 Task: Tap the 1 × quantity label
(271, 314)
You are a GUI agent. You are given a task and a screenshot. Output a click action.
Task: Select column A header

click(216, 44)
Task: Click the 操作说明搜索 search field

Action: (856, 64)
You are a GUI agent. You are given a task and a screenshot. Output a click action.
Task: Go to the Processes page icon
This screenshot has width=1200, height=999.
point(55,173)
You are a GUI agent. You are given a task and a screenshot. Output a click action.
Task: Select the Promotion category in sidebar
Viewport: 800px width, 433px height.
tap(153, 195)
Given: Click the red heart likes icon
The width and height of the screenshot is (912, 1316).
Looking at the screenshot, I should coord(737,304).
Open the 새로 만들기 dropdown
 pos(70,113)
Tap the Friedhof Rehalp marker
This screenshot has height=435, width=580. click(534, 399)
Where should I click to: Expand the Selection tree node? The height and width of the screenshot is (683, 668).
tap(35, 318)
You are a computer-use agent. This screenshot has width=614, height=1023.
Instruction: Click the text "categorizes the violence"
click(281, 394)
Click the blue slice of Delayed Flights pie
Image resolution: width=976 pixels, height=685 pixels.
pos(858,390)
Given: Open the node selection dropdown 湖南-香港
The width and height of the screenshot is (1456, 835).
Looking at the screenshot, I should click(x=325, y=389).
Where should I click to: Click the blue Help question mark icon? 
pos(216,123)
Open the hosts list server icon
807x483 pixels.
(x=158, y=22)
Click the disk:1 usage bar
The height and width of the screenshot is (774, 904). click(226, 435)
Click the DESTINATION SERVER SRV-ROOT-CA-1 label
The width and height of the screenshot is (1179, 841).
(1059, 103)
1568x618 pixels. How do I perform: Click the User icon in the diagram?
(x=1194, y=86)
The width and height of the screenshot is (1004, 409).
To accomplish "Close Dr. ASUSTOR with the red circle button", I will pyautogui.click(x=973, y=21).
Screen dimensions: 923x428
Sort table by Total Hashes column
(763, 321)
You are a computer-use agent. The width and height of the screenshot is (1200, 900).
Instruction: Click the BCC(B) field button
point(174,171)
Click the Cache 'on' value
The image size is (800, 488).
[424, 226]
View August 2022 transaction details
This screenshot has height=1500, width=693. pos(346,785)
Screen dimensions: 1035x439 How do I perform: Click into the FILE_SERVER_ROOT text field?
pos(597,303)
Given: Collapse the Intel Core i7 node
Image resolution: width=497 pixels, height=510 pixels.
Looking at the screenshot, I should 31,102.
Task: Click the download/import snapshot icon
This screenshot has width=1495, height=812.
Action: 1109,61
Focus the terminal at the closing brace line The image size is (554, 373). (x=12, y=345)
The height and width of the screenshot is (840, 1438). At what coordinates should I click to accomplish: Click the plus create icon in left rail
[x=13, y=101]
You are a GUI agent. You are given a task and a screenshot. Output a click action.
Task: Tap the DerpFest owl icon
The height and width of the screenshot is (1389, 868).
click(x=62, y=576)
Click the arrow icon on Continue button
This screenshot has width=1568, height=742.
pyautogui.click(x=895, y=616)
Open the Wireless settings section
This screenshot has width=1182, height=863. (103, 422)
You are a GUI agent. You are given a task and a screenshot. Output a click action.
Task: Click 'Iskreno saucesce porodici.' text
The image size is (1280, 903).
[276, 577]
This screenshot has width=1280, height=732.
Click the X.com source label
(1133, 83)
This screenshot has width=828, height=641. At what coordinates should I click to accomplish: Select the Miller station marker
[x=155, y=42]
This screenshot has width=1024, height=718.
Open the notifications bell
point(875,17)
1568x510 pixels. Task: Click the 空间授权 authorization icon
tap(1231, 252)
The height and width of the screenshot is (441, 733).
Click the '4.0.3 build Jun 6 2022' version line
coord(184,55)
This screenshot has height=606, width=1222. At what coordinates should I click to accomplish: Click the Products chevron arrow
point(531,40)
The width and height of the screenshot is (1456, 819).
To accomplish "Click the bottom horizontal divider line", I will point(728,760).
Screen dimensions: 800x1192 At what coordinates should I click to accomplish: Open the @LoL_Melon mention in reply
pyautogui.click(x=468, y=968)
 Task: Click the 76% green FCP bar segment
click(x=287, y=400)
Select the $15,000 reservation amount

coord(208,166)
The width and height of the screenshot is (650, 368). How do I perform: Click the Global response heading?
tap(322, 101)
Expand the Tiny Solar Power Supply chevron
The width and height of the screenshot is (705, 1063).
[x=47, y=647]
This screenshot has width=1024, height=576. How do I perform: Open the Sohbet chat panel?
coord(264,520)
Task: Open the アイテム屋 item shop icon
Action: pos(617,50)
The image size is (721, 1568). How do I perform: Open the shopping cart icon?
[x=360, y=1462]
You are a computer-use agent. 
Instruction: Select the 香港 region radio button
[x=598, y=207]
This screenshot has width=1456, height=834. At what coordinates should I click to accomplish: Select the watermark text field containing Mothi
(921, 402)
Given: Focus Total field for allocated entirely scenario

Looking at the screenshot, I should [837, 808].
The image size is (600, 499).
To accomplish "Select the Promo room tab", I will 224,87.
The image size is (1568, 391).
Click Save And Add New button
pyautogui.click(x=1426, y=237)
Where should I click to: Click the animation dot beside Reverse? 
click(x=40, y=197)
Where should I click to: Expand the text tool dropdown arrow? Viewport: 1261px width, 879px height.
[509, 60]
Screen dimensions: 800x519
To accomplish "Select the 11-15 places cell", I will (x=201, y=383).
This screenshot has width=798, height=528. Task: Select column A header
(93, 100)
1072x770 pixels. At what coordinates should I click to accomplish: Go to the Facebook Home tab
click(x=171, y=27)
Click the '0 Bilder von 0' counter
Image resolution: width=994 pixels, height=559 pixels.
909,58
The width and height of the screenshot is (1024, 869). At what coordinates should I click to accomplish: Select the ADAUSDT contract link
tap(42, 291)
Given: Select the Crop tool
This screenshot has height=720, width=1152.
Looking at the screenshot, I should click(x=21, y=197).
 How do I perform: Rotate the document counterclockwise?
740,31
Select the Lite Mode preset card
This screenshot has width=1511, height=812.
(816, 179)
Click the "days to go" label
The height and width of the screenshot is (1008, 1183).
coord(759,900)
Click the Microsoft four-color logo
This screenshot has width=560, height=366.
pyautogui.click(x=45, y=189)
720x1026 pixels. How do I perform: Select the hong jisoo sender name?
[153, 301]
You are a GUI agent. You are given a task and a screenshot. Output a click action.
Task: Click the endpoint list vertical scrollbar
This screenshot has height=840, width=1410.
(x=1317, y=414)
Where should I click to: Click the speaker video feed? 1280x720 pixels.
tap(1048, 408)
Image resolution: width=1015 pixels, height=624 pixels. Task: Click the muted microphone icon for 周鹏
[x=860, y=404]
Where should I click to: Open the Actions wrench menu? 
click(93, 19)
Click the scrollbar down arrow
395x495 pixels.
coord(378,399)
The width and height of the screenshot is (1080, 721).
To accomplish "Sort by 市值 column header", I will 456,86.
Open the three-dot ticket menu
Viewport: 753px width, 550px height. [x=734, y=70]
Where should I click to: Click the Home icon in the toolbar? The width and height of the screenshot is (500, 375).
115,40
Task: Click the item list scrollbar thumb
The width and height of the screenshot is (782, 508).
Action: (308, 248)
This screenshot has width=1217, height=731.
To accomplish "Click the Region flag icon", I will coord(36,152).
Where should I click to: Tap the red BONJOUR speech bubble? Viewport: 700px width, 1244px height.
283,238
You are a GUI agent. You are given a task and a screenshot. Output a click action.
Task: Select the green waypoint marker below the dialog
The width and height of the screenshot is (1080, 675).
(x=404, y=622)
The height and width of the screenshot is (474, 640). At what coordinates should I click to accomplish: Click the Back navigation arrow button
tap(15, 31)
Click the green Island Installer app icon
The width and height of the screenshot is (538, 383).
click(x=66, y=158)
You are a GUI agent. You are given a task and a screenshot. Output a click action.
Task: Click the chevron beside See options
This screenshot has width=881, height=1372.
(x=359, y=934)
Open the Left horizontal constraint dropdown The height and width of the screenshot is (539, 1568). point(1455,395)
++++++
TASK TO CARRY OUT
If a line in the records above includes the string "list", copy it.

ANSWER TO THE EXERCISE
Open the hosts list server icon
Task: Click the endpoint list vertical scrollbar
Task: Click the item list scrollbar thumb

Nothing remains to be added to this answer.